Great read and like the idea of running faster at shorter distances.
Tracey,
Thanks for the reading my article! If you have any questions, please don’t heistate to reach out.
This fits with what I have been reading and thinking lately as far as muscle fiber recruitment. We have started to implement more pure speed and lower level plyos with our distance runners during the indoor season. I am anxious to see how this benefits us during outdoor track and eventually cross country. I see that you are RPR certified. Am curious if you use it with your team and/or individual runners and the results you have seen?
Hi Paul,
I apologize it took me awhile to get back to your comment.
“This fits with what I have been reading and thinking lately as far as muscle fiber recruitment. We have started to implement more pure speed and lower level plyos with our distance runners during the indoor season. I am anxious to see how this benefits us during outdoor track and eventually cross country. ”
This is great to hear. Make sure to continue to implement pure speed and plyos into the outdoor season as well. In fact, I have have my sprinters complete strength and plyos after a workout session as their “cool down.” On lactate days, I will have them complete a series of lunges. If you are looking for something simple, you can use Jay Johnson Lunge Matrix. We uses as a warm up, but you can use it as a cool down as well. I’ve also done something as simple as having athlete forward and backwards lunge for 25-30 yars. Check out Tony Holler’s examples of X-Factor drills for ideas.
“I see that you are RPR certified. Am curious if you use it with your team and/or individual runners and the results you have seen?”

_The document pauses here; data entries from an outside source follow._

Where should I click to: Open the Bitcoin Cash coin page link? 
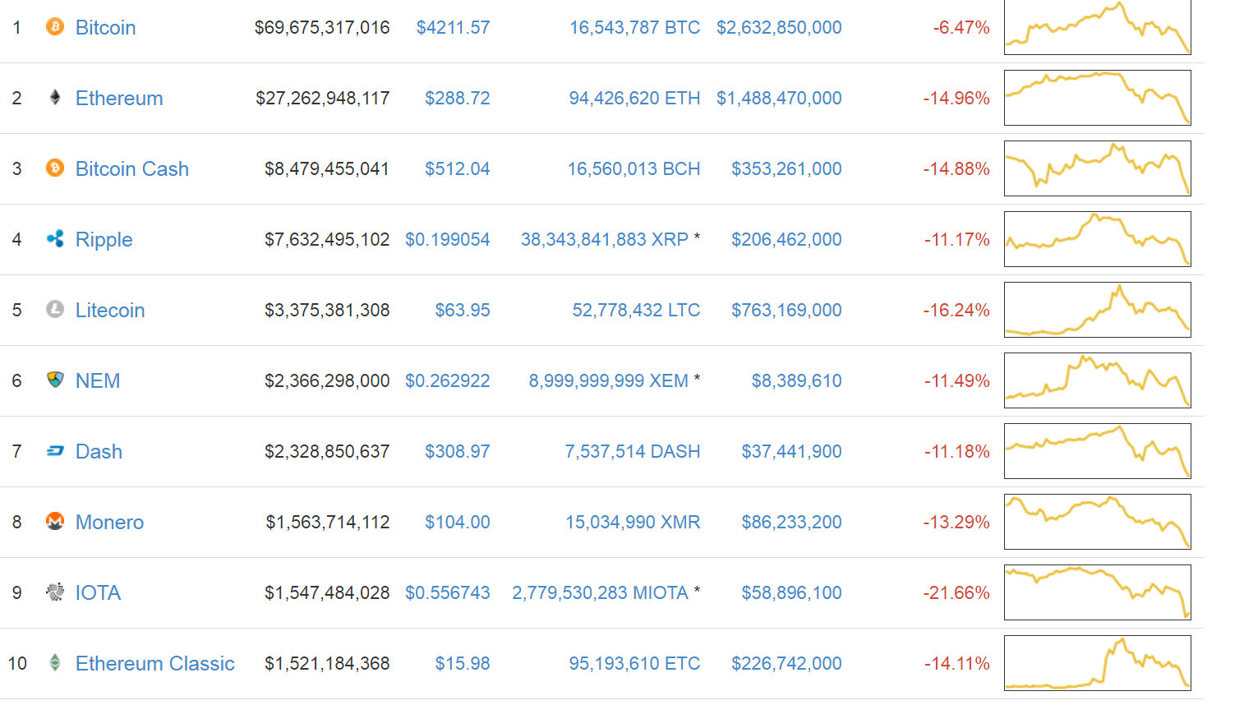tap(132, 168)
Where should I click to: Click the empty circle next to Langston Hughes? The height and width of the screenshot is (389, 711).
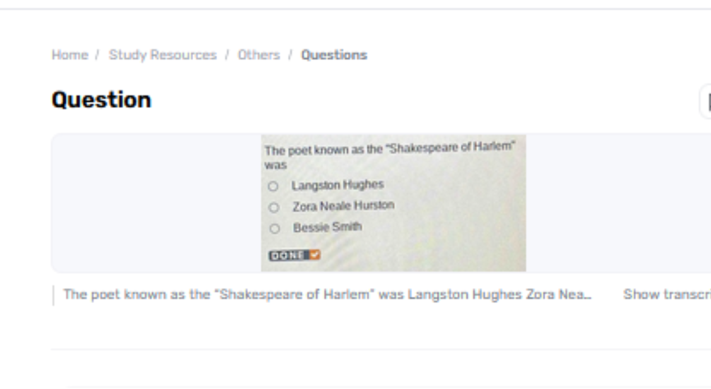point(272,187)
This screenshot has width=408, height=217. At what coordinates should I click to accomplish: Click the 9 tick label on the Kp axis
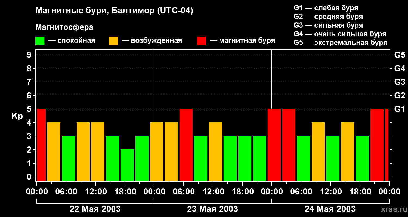[29, 55]
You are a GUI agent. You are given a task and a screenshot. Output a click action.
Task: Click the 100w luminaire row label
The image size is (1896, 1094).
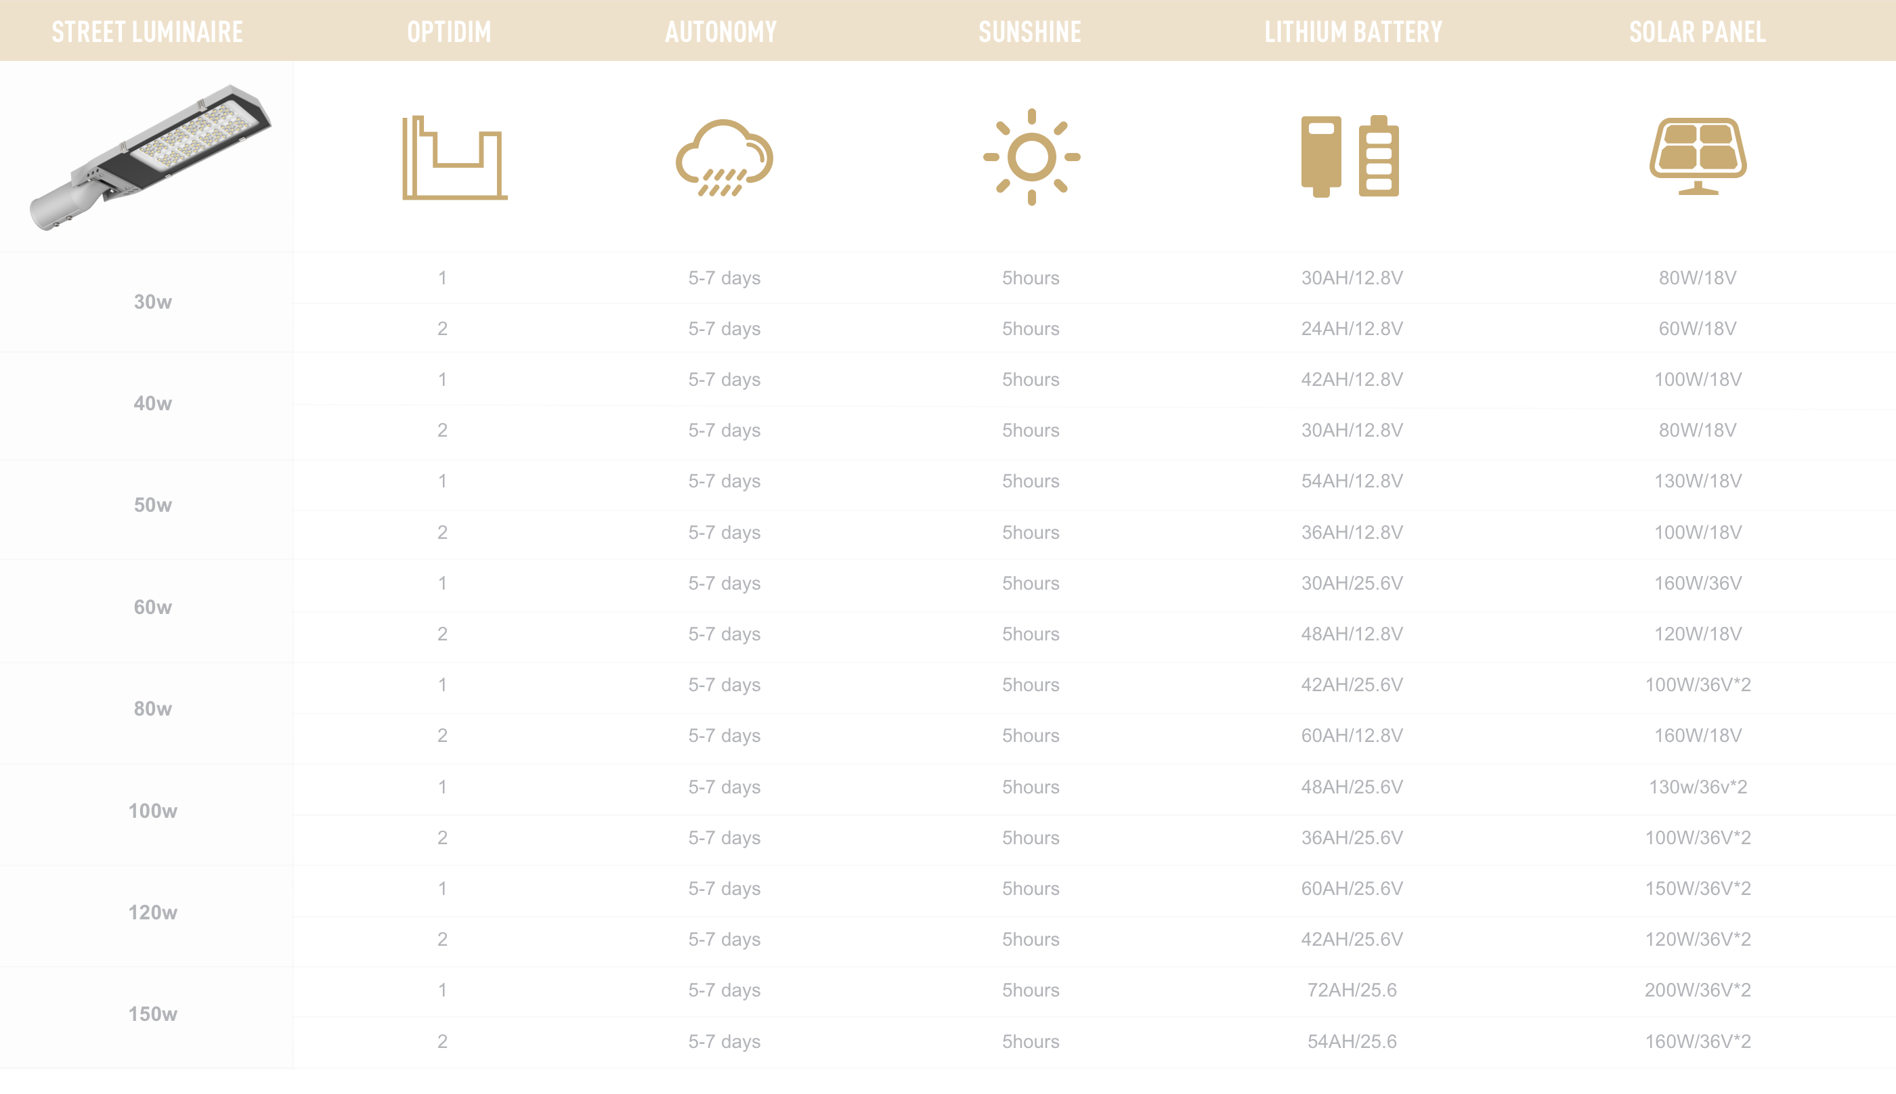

We use this with the girls during cross country and the boys during track. In my experience, I have found for some it become too redundant to do the same warm-up each day. On workout days, we can going to use RPR and on recovery days, I am going to start using Spinal Hygeine exercises. Here is a link to the exercises: https://www.youtube.com/channel/UCwIdPv7oGLvQZ8A1MV9i1kQ
I don’t like throwing too many exercises at kids, but I think variety is important to prevent boredom.